This is the UNOFFICIAL PyTorch implementations of papers Bridging the Gap to Real-World Object-Centric Learning [1] published in ICLR 2023 and Invariant Slot Attention: Object Discovery with Slot-Centric Reference Frames [2] published in ICML 2023.
This repository extends the original DINOSAUR model using Invariant Slot Attention and DINOv2 backbone.
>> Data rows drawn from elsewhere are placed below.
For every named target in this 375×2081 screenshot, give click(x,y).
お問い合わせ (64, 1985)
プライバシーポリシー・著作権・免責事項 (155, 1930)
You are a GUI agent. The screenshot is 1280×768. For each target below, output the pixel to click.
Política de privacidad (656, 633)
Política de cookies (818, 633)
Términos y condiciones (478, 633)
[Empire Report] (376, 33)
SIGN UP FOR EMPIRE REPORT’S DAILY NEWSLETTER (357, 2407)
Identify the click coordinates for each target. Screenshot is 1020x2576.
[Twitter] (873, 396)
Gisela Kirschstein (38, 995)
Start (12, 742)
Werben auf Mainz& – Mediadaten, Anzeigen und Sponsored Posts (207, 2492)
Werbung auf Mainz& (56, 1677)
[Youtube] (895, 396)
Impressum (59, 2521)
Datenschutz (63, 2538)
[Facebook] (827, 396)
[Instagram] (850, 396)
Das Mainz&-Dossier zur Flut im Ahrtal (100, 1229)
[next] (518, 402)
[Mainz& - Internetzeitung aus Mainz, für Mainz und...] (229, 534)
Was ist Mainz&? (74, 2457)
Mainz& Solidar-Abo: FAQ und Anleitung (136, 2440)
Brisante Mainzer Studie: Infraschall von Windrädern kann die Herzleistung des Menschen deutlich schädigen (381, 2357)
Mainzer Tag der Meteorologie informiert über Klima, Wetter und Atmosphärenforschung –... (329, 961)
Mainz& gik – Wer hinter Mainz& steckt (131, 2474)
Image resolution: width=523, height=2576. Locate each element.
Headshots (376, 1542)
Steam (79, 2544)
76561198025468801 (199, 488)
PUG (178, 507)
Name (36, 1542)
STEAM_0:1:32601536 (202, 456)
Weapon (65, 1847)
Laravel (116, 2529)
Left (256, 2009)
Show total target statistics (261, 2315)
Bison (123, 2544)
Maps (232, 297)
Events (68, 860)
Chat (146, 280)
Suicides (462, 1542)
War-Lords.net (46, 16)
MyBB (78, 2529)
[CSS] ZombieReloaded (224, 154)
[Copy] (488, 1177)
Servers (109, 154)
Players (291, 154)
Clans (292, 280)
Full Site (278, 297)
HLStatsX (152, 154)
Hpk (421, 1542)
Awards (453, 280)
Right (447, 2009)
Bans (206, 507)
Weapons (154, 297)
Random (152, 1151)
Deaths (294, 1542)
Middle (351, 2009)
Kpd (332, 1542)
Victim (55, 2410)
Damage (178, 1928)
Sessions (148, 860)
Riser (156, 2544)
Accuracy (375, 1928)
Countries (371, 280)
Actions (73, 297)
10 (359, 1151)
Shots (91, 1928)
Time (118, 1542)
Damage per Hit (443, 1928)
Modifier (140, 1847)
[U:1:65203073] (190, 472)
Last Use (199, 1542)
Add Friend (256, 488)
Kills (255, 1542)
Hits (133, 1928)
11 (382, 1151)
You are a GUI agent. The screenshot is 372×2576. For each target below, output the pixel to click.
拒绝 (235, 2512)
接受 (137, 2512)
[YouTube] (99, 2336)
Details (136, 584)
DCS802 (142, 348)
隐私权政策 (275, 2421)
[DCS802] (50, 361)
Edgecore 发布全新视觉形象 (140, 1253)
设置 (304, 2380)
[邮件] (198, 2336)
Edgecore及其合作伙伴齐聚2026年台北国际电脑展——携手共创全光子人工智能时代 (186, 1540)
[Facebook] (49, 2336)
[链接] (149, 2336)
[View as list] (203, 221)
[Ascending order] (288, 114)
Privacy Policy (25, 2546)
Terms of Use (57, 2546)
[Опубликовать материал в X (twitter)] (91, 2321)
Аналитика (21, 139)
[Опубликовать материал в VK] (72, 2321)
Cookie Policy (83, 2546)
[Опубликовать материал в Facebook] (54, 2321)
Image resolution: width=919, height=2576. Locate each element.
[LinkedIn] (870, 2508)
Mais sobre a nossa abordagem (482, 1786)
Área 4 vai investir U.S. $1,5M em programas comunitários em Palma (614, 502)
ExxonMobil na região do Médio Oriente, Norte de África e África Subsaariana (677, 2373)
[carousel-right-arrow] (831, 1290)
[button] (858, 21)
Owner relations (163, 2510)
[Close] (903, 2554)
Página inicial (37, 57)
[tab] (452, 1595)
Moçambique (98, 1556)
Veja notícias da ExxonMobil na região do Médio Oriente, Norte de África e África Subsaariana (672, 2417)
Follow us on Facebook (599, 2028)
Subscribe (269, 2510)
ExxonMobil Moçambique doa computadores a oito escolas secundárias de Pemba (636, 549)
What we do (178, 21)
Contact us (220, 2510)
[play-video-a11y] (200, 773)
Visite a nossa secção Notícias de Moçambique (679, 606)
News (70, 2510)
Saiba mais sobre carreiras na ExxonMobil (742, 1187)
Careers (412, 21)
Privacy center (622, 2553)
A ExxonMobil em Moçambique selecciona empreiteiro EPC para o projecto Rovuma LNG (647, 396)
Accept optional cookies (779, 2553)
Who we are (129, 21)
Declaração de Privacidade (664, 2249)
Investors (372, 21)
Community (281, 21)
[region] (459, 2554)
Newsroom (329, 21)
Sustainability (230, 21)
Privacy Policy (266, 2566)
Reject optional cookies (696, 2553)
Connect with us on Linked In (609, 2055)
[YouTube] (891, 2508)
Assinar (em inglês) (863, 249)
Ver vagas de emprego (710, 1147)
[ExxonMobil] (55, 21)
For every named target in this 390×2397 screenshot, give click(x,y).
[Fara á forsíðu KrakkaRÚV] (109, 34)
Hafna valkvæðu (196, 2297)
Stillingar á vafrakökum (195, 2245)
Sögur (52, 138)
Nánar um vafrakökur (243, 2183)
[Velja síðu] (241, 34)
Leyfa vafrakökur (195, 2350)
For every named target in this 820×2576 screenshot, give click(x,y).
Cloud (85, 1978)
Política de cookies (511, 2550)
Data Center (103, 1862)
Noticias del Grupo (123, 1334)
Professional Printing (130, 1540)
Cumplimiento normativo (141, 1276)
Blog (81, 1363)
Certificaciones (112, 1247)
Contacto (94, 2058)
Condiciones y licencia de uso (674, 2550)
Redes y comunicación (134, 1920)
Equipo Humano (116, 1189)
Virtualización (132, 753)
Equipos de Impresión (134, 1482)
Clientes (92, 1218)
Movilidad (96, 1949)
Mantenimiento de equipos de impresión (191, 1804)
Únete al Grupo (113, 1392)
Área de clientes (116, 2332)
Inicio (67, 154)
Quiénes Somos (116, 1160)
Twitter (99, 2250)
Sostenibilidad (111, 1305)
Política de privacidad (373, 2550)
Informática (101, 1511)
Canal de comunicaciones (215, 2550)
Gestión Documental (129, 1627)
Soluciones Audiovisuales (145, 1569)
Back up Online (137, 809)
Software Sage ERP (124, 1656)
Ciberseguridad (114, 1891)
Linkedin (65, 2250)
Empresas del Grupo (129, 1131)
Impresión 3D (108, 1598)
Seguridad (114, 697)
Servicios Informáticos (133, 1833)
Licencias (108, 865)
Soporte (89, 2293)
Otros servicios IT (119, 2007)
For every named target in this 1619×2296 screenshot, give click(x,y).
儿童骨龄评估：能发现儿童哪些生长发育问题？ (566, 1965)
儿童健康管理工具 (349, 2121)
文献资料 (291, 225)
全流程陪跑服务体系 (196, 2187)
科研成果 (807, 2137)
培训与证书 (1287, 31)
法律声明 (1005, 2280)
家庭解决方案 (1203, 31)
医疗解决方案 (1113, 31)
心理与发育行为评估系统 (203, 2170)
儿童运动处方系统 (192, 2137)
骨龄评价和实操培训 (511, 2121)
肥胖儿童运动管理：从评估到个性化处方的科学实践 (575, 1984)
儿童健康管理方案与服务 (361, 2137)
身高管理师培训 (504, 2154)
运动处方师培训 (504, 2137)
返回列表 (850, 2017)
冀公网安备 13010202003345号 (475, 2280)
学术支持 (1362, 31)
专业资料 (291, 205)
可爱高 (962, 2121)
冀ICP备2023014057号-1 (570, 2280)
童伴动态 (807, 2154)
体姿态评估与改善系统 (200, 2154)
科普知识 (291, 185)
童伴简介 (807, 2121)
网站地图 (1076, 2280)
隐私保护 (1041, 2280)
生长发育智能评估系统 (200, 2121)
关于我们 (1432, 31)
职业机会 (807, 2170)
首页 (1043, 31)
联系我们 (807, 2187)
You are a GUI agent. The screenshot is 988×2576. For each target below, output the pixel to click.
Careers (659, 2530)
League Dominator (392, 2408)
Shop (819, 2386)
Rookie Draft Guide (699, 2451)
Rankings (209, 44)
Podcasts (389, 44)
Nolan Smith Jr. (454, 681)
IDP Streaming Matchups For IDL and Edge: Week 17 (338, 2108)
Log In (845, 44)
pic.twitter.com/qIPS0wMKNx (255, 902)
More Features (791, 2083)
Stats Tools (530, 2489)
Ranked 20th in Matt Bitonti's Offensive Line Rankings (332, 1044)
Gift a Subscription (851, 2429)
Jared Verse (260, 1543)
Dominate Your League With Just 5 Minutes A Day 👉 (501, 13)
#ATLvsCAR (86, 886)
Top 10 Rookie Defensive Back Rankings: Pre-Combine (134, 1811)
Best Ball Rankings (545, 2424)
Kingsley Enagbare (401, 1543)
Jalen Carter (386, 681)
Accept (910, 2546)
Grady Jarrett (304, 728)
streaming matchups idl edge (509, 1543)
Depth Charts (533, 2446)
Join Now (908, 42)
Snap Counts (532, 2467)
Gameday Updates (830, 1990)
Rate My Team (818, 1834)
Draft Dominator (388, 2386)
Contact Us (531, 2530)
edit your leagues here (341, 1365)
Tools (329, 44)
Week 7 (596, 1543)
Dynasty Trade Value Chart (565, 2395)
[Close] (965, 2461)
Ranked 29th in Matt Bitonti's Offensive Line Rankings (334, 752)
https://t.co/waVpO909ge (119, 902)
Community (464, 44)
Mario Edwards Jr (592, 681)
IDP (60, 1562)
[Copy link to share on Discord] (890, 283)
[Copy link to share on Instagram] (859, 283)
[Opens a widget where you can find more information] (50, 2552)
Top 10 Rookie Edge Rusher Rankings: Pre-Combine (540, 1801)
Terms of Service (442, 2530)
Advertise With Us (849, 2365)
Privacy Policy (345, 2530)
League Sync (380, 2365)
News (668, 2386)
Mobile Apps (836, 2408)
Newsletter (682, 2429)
After installing COCO dataset to /path/to/coco and Pascal VOC to /path/to/pascal_voc12, you can train the model:
torchrun --master_port=12345 --nproc_per_node=#GPUs \
train.py \
--dataset {coco, pascal_voc12} \
--root /path/to/{coco, pascal_voc12} \
--model_save_path /path/to/save \
--encoder "dinov2-vitb-14" \
--ISA
This is the expected object discovery performance of the models using the MLP decoder in COCO
| Model | mBOi | mBOc | mIoU | FG-ARI |
|---|---|---|---|---|
| DINOSAUR (reported) | 26.1 | 30.0 | - | 39.4 |
| DINOSAUR (my reproduction) | 28.0 | 31.7 | 20.4 | 40.2 |
| DINOSAUR + DINOv2 | 30.3 | 34.3 | 22.3 | 44.9 |
| DINOSAUR + DINOv2 + ISA | 30.9 | 34.4 | 22.7 | 45.8 |
This is the expected object discovery performance of the models using the MLP decoder in Pascal VOC
| Model | mBOi | mBOc | mIoU | FG-ARI |
|---|---|---|---|---|
| DINOSAUR (reported) | 39.3 | 40.8 | - | 24.6 |
| DINOSAUR (my reproduction) | 39.1 | 42.9 | 23.3 | 26.1 |
| DINOSAUR + DINOv2 + ISA | 37.3 | 40.7 | 22.4 | 24.3 |
This work is built on the official implementation of SOLV, "Self-supervised Object-Centric Learning for Videos" published in NeurIPS 2023.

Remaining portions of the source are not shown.